I just let the chickens out into the garden of my latest abode here in Crassier, Switzerland.
These are words I take great pleasure in writing - I mean, chickens?
Deep into my fourteenth month of this untethered life, I am amazed and grateful and slightly awestruck.
I've been in Switzerland just over 48 hours and it's been busy, starting with a pick-up at Geneva airport on Tuesday evening by a good friend from my Costa Rican days. One of the joys of this floating year is choosing to place myself near distant friends, creating the opportunity to deepen friendships.
Along with the chickens, I have a resident housemate who is the son of the friend's friend's friend who offered me this lovely place to stay while she and her husband are in Australia for several months. As we ate the delicious local dish that Ben had specially prepared for the night of my arrival, the conversation meandered from local cuisine to local activities by way of Ovid, Constantine, ancient philosophers, wine-making, the Bible and numerous other subjects that have been lost in the pleasant glow from that evening.
Stimulating, enlightening, engaging and just plain fun. I may never leave.
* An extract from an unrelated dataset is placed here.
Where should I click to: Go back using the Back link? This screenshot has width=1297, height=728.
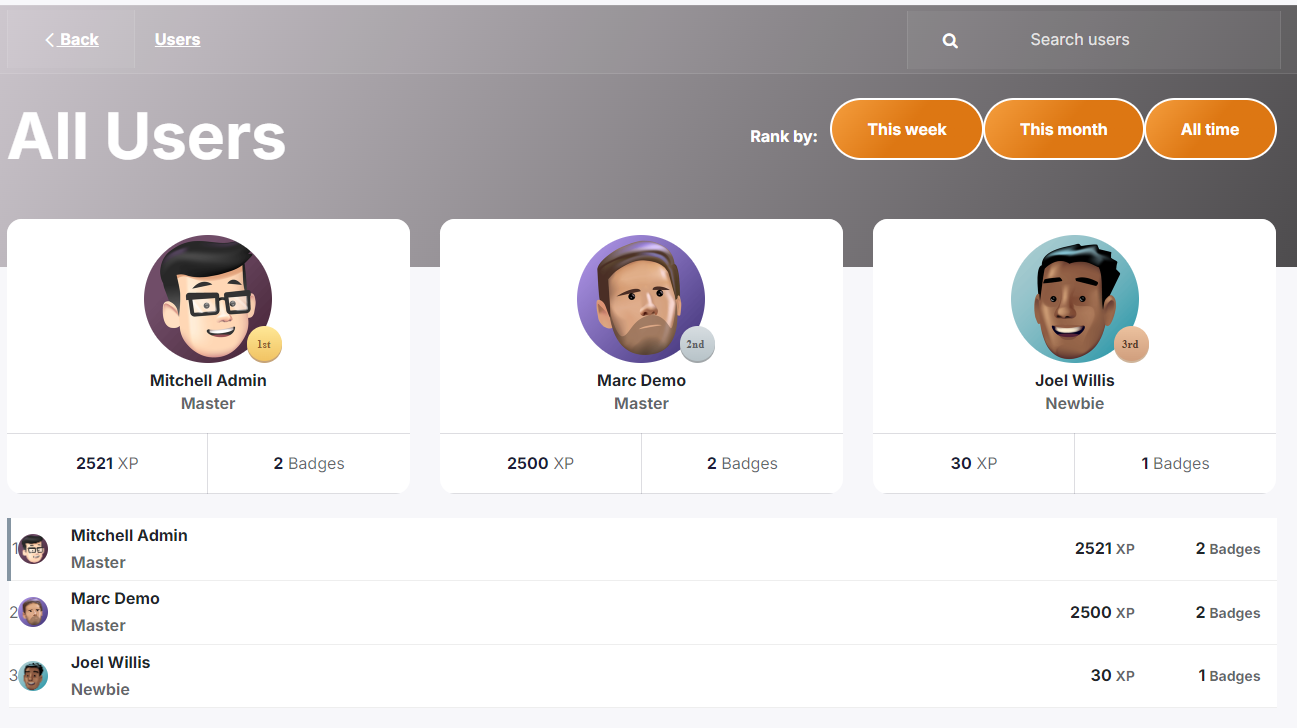click(x=72, y=40)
The next day, following a morning of unpacking and positioning my computer on an unvarnished slab of wood by a window overlooking the garden, I was picked up by Lydia. You may remember that we crossed paths last June in Waterloo station, serendipity in every sense, thirty years after we last saw each other in Costa Rica. We pootled around nearby Nyon, my go-to place for shopping and trains, where I learned the essential places, saw the beautiful ceramics she makes in her studio and had a delicious lunch. On the way back to my village, I did a grocery shop (expensive!) while she bought rope for a swing she'd spontaneously purchased the other week. I love her creativity.
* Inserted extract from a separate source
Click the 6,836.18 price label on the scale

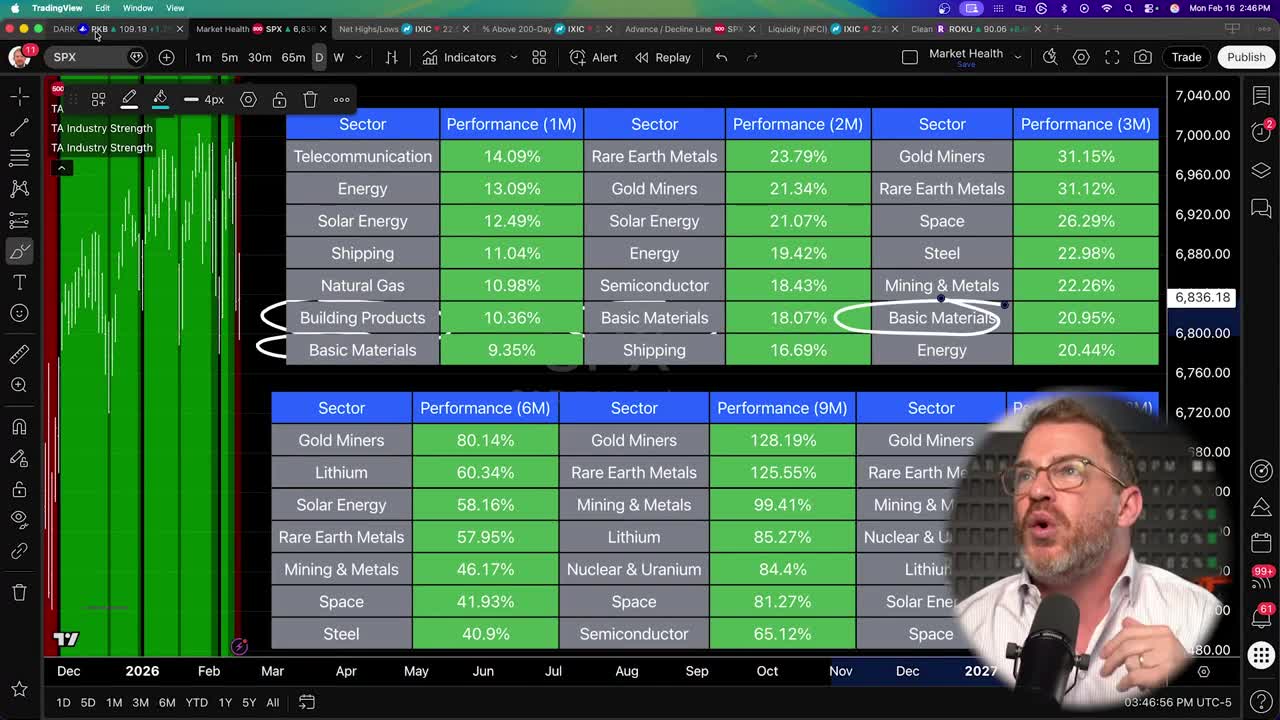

Last evening, the sun just disappearing behind the Jura mountains, I had an extraordinary moment as I settled into sleeping pigeon pose, my forehead resting lightly on my hands, while around me fourteen men and women did the same. It was like a camera shot that started with me, on a yoga mat, and then zoomed out to include the others, then the community hall, the village, and the area, and farther out until it was Switzerland, Europe and backwards even more until the whole globe was spinning in front of me.
I was awed.
Until it shattered with an unexpected act of kindness. Hinde, the yoga instructor, was moving between us, laying a hand here or gently pressing someone deeper into a pose, and at that moment she whispered in my ear, "est-ce que je peux vous toucher?"Suddenly, I felt so alone that I wanted to weep.
Never mind the idea of being in a yoga studio amongst people I knew or saw regularly, people I crossed paths with in the street, recognised in a café or ran into at a book launch. The simple laying-on of hands by Hinde made me yearn for physical touch, for intimacy, for affection.
That was just a blink, though, within an hour of contentment. My walk home, along the dark (but sensibly lit) street, the Jura looming indefinably to my right with twinkling stars above, filled me again with awe and an ease at where I am now, what I'm doing, who I am.
Less than two weeks ago I finished the Portuguese Camino with a sense of satisfaction and joy. But this whole untethered experience is also a pilgrimage of sorts. It's a search for purpose and community, and I am on a track now. By keeping my mind and heart open, continuing to put one foot in front of the other without looking too far into the distant future, amazing things happen. Look at those chickens in the garden, the mountains beyond the fence line. I could never have foreseen this but how extraordinary that it has come to pass.
"I don't know where I'm going but I know how to get there."